**Selected passage**
══════

UNPUBLISHED
UNITED STATES COURT OF APPEALS
FOR THE FOURTH CIRCUIT
No. 07-4198
UNITED STATES OF AMERICA,
Plaintiff - Appellee,
versus
KHALEEL ALI HILLIARD,
Defendant - Appellant.
Appeal from the United States District Court for the Middle
District of North Carolina, at Durham. N. Carlton Tilley, Jr.,
District Judge. (1:06-cr-00156-NCT)
Submitted: November 15, 2007 Decided: November 20, 2007
Before WILLIAMS, Chief Judge, and MOTZ and DUNCAN, Circuit Judges.
Affirmed by unpublished per curiam opinion.
Seth R. Cohen, SMITH, JAMES, ROWLETT & COHEN, L.L.P., Greensboro,
North Carolina, for Appellant. Anna Mills Wagoner, United States
Attorney, Paul A. Weinman, Assistant United States Attorney,
Winston-Salem, North Carolina, for Appellee.
Unpublished opinions are not binding precedent in this circuit.
PER CURIAM:
Khaleel Ali Hilliard appeals his 189-month sentence
entered pursuant to his guilty plea to one count of bank robbery.
Hilliard’s attorney has filed a brief in accordance with Anders v.
California, 386 U.S. 738 (1967). Hilliard then obtained new
counsel and filed a supplemental brief and joint appendix.
Hilliard has filed a pro se informal brief. Finding no error, we
affirm.

══════

**Supplied entries**

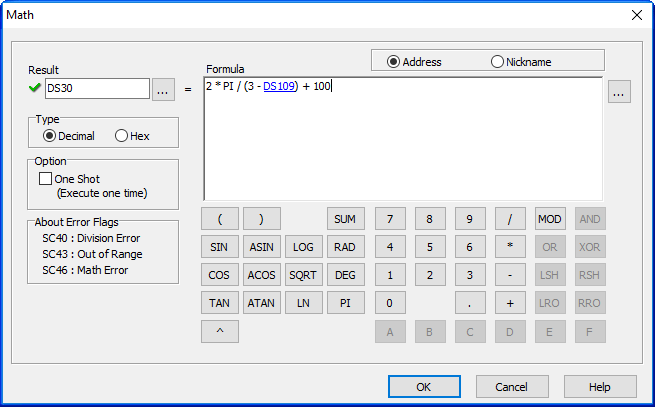Select the Nickname display option
The height and width of the screenshot is (407, 655).
[497, 62]
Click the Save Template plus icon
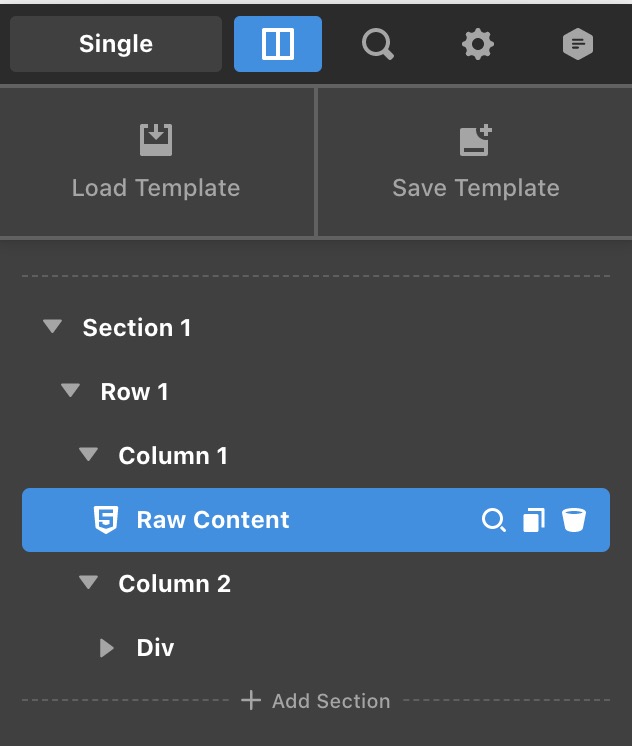Image resolution: width=632 pixels, height=746 pixels. click(476, 140)
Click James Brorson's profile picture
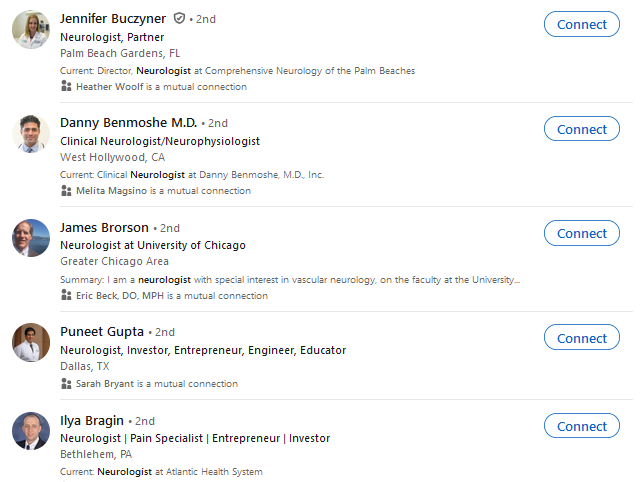The height and width of the screenshot is (482, 642). pos(31,238)
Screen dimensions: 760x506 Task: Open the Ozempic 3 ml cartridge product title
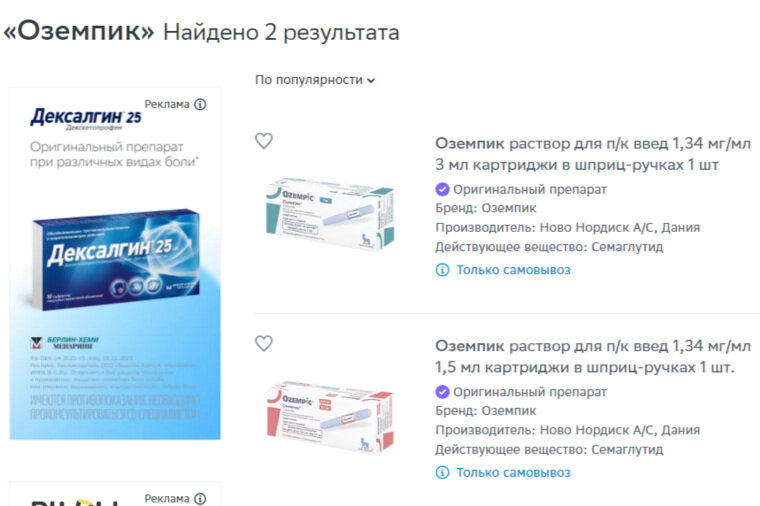pos(593,154)
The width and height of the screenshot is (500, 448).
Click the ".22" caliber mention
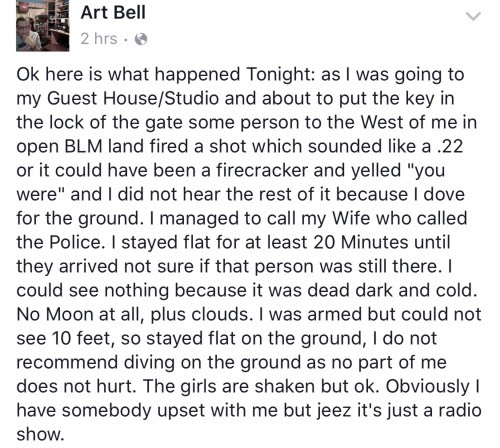[x=450, y=147]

══════

**What the task asks**
Answer these questions from the court opinion:
1. From which district court was the appeal taken?
2. On what date was the case decided?
3. How long is the sentence that Hilliard appeals?

**Task output**
1. The United States District Court for the Middle District of North Carolina, at Durham.
2. November 20, 2007.
3. 189 months.